В эти же месяцы — апрель-май — он, вероятно, отнес роман в этот журнал.

Он рассказывал, что там долго и мрачно читали сами, ничего ему не говоря. Потом стали ходить, носить. Переправили роман Д. А. Поликарпову со своими пояснениями. Об этом я узнала подробнее потом. Есть свидетельство одного из авторов «Нового мира»: он оказался случайно в кабинете Поликарпова, тот в ярости поносил роман Гроссмана, и автор наш вступил с ним в ожесточенный спор. Так принималось решение на поликарповско-сусловских этажах.

Автором этим, случайно попавшим в кабинет Поликарпова, был Виктор Некрасов. Он и рассказал об этом и о том, что Поликарпов начал разговор с ним примерно так:

«Не успели доехать до Москвы, как сразу же побежали к Гроссману — выражать сочувствие».

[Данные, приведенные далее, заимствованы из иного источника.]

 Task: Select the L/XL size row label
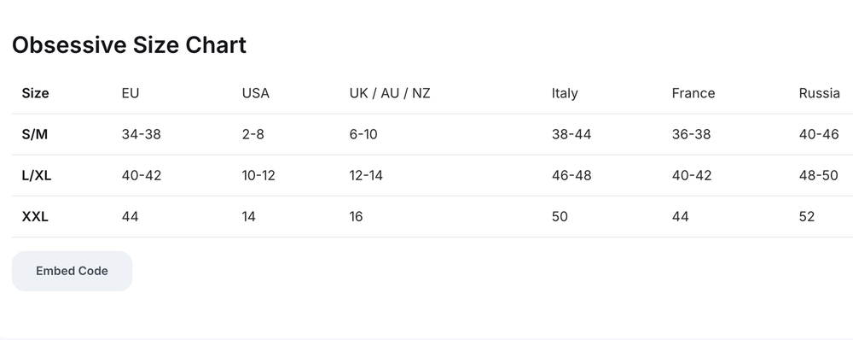(37, 175)
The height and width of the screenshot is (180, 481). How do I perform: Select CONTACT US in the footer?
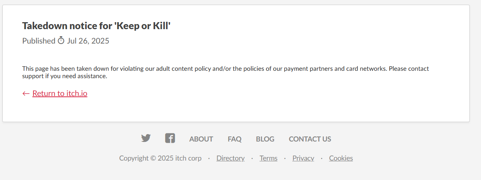[x=310, y=139]
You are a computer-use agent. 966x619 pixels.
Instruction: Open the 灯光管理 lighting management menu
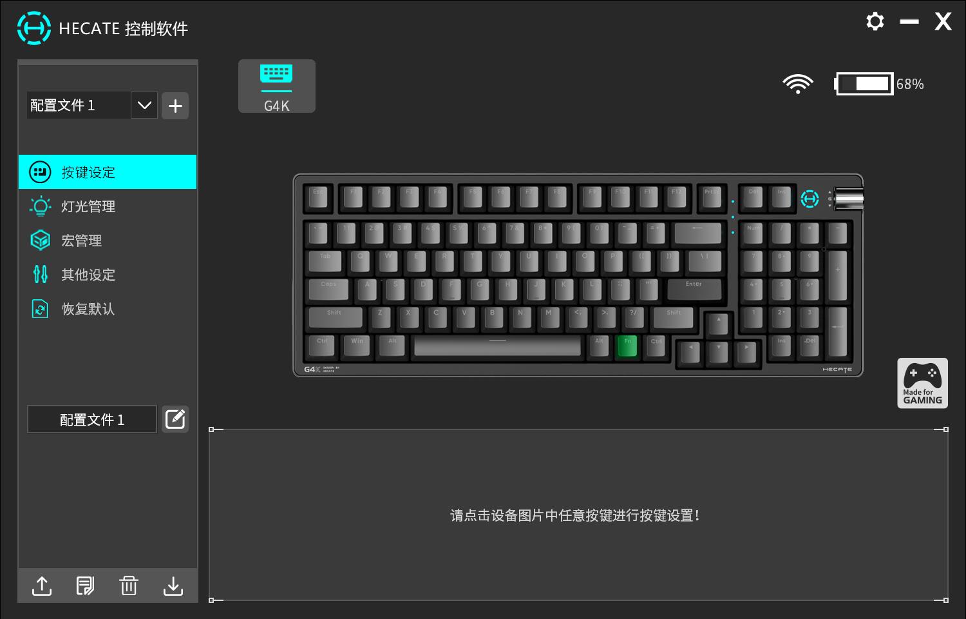(108, 206)
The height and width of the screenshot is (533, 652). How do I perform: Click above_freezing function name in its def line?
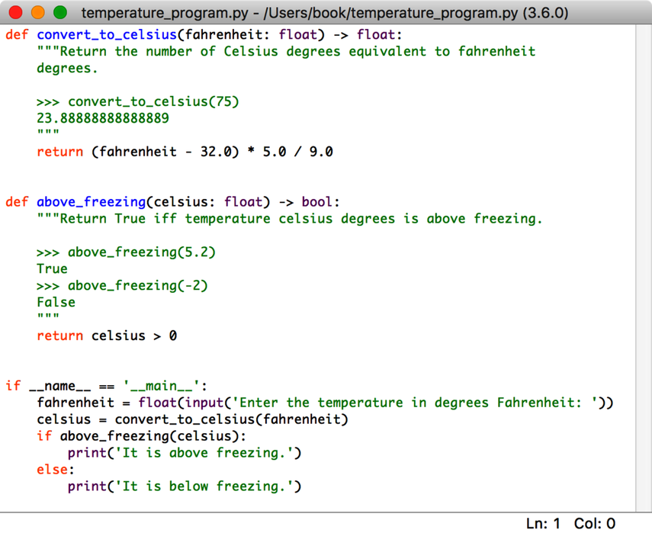[90, 202]
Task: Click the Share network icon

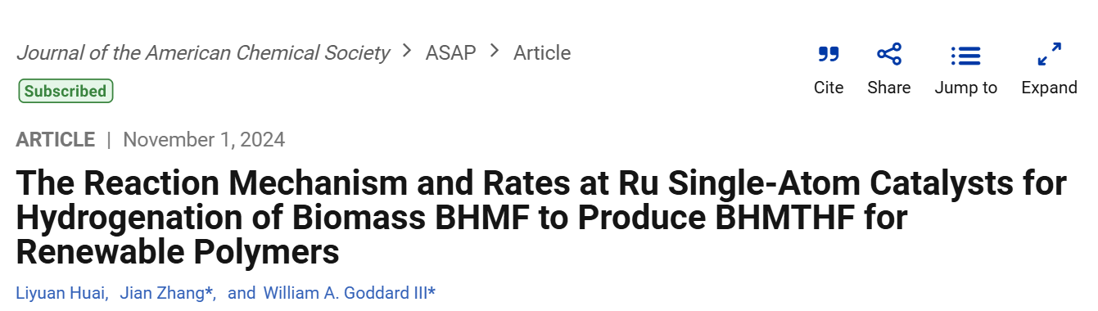Action: (889, 55)
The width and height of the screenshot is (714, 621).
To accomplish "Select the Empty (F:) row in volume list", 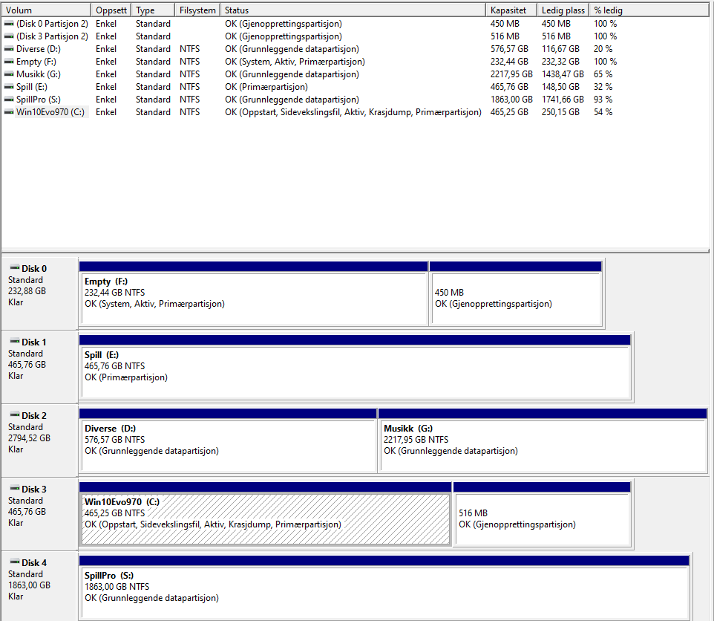I will point(356,62).
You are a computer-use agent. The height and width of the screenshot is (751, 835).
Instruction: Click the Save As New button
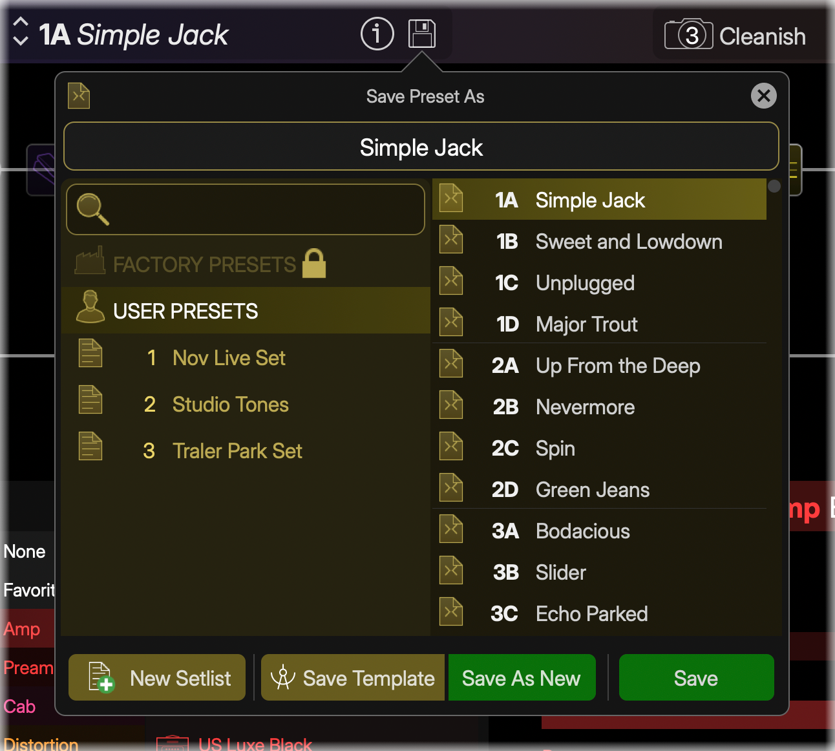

И тогда возникло это — «изъять», или, по-другому, «извлечь», оба эти слова я слышала тогда.

Так из «Знамени» потянулась цепь.

— Количество экземпляров назвала машинистка, — сказал Василий Семенович.

В квартире на Беговой был взят экземпляр романа, в его комнате на Ломоносовском проспекте — один экземпляр, в «Новом мире» — другой. О «Знамени» говорить не надо. Все собрали, подобрали и увезли. До единой бумажки.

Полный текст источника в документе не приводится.